▶ Task instructions: Your task is to count the lines of the records that contain "computer". Answer with the number and nothing else.
══ Data supplied ══
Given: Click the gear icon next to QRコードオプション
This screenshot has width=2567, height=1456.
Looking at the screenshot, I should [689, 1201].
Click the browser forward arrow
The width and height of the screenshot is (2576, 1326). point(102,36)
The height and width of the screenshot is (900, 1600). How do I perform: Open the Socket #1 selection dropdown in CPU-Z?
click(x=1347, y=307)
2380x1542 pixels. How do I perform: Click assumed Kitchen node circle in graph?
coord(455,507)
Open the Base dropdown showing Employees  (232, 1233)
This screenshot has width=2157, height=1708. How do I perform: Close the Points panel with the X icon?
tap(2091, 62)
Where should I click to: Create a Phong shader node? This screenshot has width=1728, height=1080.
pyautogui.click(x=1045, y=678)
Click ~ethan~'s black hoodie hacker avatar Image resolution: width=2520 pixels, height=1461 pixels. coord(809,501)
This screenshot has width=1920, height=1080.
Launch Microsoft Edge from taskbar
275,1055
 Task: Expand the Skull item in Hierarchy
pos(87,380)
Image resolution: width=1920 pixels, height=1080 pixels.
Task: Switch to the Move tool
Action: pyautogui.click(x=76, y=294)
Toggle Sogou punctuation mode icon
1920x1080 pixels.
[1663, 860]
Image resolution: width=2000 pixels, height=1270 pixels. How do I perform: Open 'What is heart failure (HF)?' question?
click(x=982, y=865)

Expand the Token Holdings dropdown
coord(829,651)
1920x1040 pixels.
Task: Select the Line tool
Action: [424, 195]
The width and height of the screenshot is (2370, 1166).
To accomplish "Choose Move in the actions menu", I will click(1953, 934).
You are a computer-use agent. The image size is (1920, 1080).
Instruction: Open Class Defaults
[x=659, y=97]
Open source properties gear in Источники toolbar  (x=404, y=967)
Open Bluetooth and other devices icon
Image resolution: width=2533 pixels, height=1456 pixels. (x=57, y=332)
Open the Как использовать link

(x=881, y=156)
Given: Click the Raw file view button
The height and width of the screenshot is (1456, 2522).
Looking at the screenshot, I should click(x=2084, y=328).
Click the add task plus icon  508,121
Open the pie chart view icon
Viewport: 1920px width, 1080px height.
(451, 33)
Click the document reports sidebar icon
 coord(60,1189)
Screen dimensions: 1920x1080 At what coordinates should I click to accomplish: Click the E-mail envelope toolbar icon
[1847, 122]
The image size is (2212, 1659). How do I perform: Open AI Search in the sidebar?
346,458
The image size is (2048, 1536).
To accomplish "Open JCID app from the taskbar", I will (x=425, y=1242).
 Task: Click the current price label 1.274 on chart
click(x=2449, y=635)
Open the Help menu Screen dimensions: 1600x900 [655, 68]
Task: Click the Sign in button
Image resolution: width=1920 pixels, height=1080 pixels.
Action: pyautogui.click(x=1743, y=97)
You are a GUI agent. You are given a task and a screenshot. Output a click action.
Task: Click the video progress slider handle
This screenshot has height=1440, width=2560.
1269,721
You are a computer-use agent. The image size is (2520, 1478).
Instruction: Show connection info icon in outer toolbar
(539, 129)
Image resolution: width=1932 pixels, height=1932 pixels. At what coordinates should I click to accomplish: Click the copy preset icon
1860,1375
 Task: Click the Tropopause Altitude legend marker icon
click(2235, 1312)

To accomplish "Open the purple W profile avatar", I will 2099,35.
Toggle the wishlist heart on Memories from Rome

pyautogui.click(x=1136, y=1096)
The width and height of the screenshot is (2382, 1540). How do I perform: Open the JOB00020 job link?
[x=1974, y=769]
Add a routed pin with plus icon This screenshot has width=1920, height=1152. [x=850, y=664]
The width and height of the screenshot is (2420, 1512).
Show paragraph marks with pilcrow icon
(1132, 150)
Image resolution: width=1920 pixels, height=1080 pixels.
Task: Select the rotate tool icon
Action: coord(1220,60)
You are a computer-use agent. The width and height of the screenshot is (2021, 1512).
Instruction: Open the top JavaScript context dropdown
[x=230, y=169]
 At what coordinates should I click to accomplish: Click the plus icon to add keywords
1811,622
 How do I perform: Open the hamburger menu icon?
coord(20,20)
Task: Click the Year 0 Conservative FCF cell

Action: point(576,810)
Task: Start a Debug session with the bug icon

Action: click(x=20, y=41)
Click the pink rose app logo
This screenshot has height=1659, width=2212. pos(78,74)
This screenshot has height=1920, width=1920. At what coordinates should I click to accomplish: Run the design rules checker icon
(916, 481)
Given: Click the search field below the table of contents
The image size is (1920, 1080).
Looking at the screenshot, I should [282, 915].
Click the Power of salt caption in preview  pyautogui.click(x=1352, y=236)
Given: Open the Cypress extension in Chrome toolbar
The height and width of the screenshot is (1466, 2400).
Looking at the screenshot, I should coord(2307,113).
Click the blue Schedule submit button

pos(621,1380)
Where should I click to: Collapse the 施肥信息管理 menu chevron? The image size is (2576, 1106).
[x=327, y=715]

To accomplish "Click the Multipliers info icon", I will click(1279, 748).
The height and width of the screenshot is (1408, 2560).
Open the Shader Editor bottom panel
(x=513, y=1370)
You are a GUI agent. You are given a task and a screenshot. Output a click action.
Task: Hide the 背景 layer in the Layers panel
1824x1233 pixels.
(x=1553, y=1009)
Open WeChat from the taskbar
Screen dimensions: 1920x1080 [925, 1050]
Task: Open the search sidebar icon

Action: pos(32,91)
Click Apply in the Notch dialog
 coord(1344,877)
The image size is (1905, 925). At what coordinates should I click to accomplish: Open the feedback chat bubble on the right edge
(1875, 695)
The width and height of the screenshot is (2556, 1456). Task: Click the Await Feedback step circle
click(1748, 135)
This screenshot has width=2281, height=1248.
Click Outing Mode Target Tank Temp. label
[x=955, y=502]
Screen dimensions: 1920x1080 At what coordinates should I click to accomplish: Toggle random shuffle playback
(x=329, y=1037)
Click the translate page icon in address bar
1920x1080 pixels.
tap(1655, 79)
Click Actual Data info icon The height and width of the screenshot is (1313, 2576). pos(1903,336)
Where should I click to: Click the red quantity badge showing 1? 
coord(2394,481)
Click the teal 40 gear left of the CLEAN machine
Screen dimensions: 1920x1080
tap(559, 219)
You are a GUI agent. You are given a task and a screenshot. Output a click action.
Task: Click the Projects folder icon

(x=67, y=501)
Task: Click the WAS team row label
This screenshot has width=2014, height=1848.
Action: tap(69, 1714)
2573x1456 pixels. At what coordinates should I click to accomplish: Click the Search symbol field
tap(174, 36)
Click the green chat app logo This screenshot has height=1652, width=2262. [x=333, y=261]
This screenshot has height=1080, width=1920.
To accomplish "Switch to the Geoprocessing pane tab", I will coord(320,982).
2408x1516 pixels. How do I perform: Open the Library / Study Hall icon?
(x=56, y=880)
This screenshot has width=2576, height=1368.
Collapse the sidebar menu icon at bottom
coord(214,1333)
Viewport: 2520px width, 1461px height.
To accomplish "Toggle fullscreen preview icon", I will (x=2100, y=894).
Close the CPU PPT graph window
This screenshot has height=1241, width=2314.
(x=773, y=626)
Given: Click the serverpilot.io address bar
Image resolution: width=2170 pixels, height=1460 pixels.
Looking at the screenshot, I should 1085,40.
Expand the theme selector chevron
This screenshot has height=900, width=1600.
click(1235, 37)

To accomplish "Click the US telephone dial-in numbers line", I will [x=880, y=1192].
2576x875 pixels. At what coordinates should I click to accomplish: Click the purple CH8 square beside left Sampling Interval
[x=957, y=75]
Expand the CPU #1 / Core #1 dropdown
═══
▶ Output of the exercise: 3